Em Bonito de Minas, maior município sem óbitos, estratégia inclui testagem de quem teve contato com infectado, ação contra fake news e até 'fiscal de fila'

Por Juliana Castro 7 Maio 2021, 16h31

Em todo o país, menos de cem municípios seguem sem óbitos pelo novo coronavírus — a imensa maioria com menos de 4.000 habitantes. VEJA fez um cruzamento entre os dados mantidos pela plataforma Brasil.io, que consolida os números dos boletins epidemiológicos emitidos pelos estados, dados divulgados pelas prefeituras e do IBGE e confirmou que todas as cidades brasileiras com mais de 10 mil habitantes já tiveram ao menos uma morte por Covid-19.

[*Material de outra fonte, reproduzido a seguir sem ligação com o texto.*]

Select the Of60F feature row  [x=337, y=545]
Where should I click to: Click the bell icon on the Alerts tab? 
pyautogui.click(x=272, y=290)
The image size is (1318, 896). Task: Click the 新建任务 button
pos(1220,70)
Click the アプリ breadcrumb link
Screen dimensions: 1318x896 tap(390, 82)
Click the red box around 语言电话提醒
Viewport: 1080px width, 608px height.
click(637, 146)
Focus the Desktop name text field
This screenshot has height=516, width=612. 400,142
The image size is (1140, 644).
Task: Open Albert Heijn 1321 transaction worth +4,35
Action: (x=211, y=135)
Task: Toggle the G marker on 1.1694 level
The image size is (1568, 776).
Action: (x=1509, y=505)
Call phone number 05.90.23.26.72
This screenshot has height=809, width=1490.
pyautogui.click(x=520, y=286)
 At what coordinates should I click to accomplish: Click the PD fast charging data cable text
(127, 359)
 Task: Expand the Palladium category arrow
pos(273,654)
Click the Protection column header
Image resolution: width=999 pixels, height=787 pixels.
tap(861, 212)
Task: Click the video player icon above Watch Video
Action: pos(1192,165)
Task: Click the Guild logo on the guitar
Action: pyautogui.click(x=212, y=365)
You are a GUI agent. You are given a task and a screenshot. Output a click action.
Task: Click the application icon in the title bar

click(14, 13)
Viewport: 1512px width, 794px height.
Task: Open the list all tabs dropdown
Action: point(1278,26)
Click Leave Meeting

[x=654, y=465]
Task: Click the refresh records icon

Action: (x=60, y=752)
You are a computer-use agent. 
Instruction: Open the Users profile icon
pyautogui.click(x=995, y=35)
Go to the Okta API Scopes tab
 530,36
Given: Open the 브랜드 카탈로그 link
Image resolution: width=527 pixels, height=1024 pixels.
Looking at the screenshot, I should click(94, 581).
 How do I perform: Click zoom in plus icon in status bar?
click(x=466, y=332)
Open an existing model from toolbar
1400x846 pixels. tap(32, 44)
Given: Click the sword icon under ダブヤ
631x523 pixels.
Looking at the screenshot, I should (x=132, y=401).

Há apenas uma exceção: Bonito de Minas, pacata cidade no norte mineiro, encravada na divisa com a Bahia, a 210 km de Montes Claros. É verdade que o fato de ao menos 70% da população de pouco mais de 11.000 pessoas ser rural atenua a propagação do vírus, mas a lição de casa foi feita desde o início. Até hoje, não houve casos graves e nenhum paciente precisou ser internado. Tudo isso só foi possível porque a administração local conseguiu envolver os cidadãos e fez ouvidos moucos a qualquer tipo de negacionismo.

Vista da cidade de Bonito de Minas, onde 70% da população mora na zona rural
Vista da cidade de Bonito de Minas, onde 70% da população mora na zona rural ./Divulgação

As estratégias são diversas e não envolvem apenas profissionais da saúde. No coração de todo o plano, está um comitê interdisciplinar que discute medidas de prevenção quase diariamente. A cidade é dividida por cinco zonas e tem equipes de profissionais de saúde que fazem visitas aos domicílios. Aproveitam o ensejo e conscientizam as famílias.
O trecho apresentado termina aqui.